Все пошло не так, отчасти из-за плохого взаимодействия Первой и Второй армий, отчасти из-за сложностей, связанных с перемещениями по сельской местности в ночное время. В принципе офицеры штаба должны были заранее произвести рекогносцировку этих дорог и затем задать колоннам правильное направление движения. Ответственность за продвижение армии лежала именно на офицерах штаба. Любые перемещения крупного контингента людей в ночное время требуют тщательной подготовки, особенно если уставшим войскам предстояло идти маршем через лес и сельскую местность. Согласно не кажущемуся столь уж невероятным утверждению историка, занимавшегося изучением свиты Е.И. В. по квартирмейстерской части, штабные офицеры имелись в количестве, недостаточном для выполнения всех задач, вставших на повестку дня сразу после ухода из Смоленска. Некоторые из них были посланы на поиски места для ночлега на следующую ночь, другие получили задание определить места для возможных сражений по дороге к Москве, где армия могла бы занять позиции. Из мемуаров штабных офицеров становится ясно, что в первую половину кампании 1812 г. они были перегружены работой, причем весьма ответственные поручения порой давались младшим и неопытным офицерам. Несомненно, такова была цена создания генерального штаба в столь короткие сроки в годы, непосредственно предшествовавшие началу войны.

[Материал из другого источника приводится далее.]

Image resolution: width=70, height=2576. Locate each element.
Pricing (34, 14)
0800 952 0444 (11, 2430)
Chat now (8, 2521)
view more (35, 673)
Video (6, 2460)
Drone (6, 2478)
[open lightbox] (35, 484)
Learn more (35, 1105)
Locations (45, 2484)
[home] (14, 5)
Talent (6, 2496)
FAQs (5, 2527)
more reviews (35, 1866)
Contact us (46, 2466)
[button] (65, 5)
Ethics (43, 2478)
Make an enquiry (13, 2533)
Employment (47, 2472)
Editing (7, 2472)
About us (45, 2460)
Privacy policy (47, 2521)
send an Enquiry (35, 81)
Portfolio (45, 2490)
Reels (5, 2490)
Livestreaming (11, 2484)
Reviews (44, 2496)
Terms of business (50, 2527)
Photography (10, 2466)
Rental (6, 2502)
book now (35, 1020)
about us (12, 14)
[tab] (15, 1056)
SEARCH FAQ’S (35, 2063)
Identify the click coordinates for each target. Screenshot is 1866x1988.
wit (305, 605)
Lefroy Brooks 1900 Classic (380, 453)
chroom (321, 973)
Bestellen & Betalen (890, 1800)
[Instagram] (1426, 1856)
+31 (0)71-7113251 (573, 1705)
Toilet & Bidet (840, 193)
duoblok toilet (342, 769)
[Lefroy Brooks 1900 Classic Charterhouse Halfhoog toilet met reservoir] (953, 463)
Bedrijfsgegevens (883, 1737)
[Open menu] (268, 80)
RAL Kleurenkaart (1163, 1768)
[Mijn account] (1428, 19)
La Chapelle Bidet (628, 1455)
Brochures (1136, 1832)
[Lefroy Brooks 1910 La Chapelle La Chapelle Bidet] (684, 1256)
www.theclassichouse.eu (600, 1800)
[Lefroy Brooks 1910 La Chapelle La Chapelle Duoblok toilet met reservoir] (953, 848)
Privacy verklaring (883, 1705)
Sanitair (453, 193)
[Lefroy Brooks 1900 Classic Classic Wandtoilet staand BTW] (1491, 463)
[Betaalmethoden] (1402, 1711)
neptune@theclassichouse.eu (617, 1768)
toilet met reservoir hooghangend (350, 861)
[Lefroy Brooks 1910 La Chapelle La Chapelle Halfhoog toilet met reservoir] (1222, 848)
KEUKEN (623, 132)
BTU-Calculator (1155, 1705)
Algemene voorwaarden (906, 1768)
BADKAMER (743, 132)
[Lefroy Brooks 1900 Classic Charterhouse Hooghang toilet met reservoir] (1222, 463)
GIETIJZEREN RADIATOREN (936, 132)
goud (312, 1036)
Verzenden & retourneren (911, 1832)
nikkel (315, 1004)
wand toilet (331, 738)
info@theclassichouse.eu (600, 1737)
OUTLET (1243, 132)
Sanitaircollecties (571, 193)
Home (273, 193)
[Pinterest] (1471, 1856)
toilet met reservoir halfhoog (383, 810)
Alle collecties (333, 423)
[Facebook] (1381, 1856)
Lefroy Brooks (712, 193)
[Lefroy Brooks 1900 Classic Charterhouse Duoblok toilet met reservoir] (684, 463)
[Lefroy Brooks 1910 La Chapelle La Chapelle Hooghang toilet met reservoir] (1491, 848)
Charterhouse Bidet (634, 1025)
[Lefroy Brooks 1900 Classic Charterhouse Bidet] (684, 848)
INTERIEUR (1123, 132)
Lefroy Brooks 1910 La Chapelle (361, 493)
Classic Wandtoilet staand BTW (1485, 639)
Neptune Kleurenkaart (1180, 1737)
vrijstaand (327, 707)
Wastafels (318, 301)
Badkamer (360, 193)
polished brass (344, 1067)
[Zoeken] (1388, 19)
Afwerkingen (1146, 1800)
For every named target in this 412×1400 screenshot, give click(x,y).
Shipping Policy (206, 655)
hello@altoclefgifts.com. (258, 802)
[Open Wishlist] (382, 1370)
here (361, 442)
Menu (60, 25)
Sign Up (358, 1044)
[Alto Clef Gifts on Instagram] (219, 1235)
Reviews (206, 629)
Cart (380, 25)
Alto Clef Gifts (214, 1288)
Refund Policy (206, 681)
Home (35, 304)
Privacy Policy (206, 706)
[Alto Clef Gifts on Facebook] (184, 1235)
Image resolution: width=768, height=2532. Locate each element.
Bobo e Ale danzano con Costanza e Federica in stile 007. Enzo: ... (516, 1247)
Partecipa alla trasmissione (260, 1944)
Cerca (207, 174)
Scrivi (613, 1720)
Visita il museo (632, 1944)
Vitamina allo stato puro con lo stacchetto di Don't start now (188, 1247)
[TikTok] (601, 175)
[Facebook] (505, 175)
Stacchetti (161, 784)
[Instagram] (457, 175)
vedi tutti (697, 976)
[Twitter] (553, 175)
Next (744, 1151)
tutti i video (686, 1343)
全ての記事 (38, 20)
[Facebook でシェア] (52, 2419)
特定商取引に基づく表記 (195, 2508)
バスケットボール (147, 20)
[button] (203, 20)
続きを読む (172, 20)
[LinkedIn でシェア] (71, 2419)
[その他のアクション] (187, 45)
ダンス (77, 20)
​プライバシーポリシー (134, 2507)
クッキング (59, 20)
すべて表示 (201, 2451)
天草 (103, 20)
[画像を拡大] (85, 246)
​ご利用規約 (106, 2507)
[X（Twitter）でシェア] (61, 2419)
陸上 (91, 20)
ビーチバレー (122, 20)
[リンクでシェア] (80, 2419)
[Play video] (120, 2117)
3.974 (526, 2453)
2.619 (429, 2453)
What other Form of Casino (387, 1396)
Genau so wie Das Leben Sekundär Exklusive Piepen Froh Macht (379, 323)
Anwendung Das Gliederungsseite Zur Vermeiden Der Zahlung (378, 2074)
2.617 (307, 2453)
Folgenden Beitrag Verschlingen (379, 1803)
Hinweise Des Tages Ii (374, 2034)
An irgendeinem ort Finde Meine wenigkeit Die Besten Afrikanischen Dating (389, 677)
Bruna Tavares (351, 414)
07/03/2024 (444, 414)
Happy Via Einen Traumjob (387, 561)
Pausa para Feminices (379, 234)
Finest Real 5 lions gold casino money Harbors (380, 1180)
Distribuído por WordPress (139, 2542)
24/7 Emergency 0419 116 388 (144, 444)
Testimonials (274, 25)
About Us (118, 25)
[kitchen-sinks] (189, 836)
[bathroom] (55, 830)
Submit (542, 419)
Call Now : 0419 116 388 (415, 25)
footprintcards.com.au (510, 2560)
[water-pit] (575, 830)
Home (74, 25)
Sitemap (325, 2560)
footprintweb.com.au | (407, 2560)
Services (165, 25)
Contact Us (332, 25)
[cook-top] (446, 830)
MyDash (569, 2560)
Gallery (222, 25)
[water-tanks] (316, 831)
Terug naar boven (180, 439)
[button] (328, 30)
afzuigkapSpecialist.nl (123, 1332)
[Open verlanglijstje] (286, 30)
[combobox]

Каковы бы ни были причины, результатом стала неразбериха. Только треть колонны Н.А. Тучкова, преимущественно состоявшая из его собственного 3-го корпуса, выдвинулась в нужное время и направилась по правильной дороге. Даже они столкнулись с многочисленными препятствиям в попытках организовать движение артиллерии и многотысячных кавалерийских отрядов по узким дорогам и мостам, предназначенным для крестьянских телег. Следующим должен был выдвигаться 4-й корпус А.И. Остермана-Толстого, но он замешкался, потерял след колонн Н.А. Тучкова и двигался, совершенно не разбирая пути, разделившись на отдельные группы и блуждая в ночи по сельским просторам.

Это привело в замешательство последнюю треть колонны — 2-й корпус К.Ф. Багговута. Шедшие в хвосте подразделения 2-го корпуса под командованием принца Евгения Вюртембергского смогли выступить с сильным опозданием лишь в час дня 19 августа. Поскольку 2-й корпус следовал за Остерманом-Толстым, они, естественно, также заблудились и ходили кругами. Около шести утра 19 августа Е. Вюртембергский и его солдаты обнаружили, что находятся у деревни Гедеоново, менее чем в двух километрах от окрестностей Смоленска, на виду у корпуса маршала М. Нея, и могли слышать, как оркестр играет воодушевляющую музыку, чтобы разбудить людей, спавших в бивуаках.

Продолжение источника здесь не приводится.